··· DATASET RECORDS ···

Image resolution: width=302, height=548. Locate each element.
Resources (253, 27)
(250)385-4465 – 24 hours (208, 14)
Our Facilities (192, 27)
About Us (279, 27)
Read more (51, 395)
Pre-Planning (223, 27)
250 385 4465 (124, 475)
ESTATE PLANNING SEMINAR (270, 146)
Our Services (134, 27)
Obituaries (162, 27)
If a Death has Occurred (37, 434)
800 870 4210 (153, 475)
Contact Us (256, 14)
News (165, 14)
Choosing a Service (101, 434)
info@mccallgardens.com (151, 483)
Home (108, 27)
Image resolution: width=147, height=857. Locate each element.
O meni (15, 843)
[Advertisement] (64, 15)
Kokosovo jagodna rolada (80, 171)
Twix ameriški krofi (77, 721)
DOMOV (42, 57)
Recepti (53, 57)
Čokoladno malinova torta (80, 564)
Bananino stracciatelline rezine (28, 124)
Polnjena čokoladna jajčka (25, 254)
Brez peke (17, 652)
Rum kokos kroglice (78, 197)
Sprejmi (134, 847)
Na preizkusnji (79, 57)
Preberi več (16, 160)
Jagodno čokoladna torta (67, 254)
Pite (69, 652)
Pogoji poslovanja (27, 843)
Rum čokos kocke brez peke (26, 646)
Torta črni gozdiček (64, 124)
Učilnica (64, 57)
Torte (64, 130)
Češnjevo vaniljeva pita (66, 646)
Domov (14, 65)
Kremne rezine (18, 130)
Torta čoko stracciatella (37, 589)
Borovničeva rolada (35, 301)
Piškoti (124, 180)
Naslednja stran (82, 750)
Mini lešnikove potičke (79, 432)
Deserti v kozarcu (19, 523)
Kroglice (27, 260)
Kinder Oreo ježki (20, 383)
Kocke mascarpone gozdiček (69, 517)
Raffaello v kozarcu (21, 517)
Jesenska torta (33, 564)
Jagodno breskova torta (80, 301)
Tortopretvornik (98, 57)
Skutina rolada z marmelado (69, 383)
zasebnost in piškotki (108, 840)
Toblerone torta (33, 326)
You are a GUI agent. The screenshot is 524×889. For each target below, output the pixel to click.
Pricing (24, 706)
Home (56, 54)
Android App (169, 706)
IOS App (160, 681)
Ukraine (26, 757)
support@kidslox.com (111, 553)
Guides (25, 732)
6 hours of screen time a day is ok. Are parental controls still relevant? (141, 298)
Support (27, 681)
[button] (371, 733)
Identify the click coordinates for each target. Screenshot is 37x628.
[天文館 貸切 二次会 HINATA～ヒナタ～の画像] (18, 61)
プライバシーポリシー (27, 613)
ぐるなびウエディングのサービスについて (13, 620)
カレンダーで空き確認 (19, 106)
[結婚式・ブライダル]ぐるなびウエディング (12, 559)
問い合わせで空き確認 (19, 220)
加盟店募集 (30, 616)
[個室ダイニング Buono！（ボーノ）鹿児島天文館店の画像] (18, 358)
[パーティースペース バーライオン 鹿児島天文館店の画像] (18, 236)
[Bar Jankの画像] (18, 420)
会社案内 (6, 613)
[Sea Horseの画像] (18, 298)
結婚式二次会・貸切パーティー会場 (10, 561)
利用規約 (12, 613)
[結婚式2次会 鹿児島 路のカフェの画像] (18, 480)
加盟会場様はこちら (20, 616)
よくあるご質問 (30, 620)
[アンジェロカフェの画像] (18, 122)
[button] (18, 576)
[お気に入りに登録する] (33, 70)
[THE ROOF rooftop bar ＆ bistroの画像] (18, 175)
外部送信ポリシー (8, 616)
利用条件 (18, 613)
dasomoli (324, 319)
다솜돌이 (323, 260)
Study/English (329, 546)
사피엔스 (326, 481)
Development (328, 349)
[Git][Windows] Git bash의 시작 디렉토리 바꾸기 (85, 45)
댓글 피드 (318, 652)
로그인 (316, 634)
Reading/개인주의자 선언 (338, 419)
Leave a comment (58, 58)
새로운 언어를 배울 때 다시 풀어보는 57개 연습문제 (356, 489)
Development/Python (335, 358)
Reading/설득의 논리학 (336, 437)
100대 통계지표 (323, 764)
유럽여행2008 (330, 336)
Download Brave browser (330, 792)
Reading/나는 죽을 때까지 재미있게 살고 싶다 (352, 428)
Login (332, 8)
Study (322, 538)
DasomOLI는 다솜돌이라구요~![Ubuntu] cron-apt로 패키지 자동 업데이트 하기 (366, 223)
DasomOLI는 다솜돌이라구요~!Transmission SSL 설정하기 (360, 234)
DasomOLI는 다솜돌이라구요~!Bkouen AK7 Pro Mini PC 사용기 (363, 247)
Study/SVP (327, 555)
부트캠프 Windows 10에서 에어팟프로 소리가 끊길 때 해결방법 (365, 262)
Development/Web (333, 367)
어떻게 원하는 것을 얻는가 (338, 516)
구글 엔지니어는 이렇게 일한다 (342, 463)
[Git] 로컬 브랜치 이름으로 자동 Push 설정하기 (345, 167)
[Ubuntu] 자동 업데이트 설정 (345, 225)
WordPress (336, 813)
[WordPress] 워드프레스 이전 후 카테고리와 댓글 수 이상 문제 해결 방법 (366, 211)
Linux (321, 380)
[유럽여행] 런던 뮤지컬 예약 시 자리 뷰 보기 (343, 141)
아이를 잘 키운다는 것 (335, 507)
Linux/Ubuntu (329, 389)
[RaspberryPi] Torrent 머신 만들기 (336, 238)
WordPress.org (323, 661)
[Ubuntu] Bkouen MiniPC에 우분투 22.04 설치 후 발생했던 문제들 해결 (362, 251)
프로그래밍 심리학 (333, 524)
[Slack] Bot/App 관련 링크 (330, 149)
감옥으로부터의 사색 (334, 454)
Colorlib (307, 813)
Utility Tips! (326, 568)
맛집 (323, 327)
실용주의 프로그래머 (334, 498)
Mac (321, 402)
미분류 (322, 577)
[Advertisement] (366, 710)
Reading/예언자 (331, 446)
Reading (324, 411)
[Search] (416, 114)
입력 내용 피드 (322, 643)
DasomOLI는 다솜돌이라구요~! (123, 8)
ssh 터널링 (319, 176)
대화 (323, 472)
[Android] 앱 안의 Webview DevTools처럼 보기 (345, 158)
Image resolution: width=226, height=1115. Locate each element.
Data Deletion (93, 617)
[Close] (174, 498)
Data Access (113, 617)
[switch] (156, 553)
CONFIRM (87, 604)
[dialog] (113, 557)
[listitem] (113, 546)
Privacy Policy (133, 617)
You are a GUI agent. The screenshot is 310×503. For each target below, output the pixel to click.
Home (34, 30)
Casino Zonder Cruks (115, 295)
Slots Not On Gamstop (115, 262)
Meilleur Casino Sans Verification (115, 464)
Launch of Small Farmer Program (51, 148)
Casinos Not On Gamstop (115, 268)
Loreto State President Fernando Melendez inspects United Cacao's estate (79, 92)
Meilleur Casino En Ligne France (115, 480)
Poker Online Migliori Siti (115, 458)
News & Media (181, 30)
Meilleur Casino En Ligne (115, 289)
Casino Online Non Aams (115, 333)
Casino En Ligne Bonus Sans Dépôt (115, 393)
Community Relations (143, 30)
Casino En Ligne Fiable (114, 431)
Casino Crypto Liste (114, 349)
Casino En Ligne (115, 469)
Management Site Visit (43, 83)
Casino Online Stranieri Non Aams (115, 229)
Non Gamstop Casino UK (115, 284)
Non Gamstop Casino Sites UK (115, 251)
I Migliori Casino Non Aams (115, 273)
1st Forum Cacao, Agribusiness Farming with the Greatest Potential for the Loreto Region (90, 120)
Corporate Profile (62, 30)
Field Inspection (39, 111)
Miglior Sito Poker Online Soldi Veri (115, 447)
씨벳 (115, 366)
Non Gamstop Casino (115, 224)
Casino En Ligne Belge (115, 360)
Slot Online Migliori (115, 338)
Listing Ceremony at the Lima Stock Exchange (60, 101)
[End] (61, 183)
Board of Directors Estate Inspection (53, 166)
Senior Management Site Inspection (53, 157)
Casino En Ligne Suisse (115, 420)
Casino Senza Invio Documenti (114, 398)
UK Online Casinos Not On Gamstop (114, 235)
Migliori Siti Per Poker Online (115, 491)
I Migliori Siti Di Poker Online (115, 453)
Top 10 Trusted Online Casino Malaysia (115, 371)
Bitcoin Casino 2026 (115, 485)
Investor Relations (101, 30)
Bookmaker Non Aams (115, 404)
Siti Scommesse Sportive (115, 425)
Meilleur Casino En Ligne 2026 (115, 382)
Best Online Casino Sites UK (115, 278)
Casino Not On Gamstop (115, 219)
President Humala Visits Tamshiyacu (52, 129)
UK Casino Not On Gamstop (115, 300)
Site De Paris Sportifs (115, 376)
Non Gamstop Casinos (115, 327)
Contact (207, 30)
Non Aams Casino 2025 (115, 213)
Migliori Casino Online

···

Recast everything from the line containing "Bitcoin Casino 2026 (115, 485)" down to the end of the material as a Markdown table with two columns, Row and Entry. Give each line a row number and leave out blank lines.

| Row | Entry |
|---|---|
| 1 | Bitcoin Casino 2026 (115, 485) |
| 2 | Investor Relations (101, 30) |
| 3 | Bookmaker Non Aams (115, 404) |
| 4 | Siti Scommesse Sportive (115, 425) |
| 5 | Meilleur Casino En Ligne 2026 (115, 382) |
| 6 | Best Online Casino Sites UK (115, 278) |
| 7 | Casino Not On Gamstop (115, 219) |
| 8 | President Humala Visits Tamshiyacu (52, 129) |
| 9 | UK Casino Not On Gamstop (115, 300) |
| 10 | Site De Paris Sportifs (115, 376) |
| 11 | Non Gamstop Casinos (115, 327) |
| 12 | Contact (207, 30) |
| 13 | Non Aams Casino 2025 (115, 213) |
| 14 | Migliori Casino Online |